-- What to produce --
Locate the string "section" in the records below. Copy every line where it occurs.

-- Extracted records --

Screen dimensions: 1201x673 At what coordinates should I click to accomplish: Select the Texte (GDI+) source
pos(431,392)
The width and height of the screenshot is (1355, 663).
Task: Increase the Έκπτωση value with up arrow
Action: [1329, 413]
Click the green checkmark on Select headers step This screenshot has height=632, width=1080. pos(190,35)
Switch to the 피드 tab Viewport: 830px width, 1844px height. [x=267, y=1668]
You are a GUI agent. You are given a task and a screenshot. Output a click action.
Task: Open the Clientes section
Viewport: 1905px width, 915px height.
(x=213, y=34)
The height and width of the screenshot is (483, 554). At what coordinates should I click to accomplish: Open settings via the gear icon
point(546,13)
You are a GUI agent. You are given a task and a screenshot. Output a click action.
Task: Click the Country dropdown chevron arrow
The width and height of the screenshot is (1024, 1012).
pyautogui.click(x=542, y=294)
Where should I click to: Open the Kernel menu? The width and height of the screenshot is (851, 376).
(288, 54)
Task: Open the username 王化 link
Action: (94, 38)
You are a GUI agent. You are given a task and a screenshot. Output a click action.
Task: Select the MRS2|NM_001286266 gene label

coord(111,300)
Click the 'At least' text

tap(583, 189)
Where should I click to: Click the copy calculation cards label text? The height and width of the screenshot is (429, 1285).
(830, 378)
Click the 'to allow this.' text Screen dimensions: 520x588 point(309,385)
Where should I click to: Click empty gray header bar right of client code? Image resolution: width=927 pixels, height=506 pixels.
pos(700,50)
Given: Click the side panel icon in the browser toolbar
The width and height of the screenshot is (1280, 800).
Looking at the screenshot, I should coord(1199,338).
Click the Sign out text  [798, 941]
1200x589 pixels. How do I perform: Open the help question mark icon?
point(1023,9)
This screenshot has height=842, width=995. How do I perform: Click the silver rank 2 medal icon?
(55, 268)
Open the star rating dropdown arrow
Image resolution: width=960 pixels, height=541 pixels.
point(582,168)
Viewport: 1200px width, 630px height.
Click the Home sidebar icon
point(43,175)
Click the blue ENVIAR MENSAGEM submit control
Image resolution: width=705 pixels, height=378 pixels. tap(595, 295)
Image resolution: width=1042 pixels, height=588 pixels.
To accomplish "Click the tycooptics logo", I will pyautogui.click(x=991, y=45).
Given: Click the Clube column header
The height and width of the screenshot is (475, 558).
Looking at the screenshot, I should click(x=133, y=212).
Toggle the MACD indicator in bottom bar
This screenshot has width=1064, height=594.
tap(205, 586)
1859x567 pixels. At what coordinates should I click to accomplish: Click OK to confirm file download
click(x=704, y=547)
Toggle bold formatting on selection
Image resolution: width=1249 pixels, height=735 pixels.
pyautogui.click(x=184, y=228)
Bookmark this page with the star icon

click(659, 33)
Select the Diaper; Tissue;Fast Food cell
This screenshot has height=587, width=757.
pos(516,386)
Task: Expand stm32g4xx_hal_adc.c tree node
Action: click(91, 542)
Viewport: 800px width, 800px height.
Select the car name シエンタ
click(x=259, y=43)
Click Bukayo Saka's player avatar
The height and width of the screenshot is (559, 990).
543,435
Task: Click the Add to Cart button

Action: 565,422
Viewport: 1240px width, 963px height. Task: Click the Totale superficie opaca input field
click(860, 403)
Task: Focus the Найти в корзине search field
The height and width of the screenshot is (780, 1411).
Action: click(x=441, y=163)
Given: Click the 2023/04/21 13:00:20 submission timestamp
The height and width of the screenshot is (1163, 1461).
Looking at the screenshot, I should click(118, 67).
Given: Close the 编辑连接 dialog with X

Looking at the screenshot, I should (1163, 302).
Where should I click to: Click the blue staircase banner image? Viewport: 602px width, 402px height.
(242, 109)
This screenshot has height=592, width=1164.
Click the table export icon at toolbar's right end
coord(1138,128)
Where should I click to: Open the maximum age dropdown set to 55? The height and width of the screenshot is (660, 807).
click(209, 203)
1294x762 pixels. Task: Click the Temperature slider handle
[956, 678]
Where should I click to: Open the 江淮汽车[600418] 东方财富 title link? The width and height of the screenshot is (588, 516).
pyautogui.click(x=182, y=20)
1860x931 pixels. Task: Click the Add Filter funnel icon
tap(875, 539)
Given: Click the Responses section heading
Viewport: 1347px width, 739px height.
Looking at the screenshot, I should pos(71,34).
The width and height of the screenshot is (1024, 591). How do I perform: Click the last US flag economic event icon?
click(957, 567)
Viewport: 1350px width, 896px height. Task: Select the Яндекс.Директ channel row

-- Solution --
Task: Open the Clientes section
Given: Click the Responses section heading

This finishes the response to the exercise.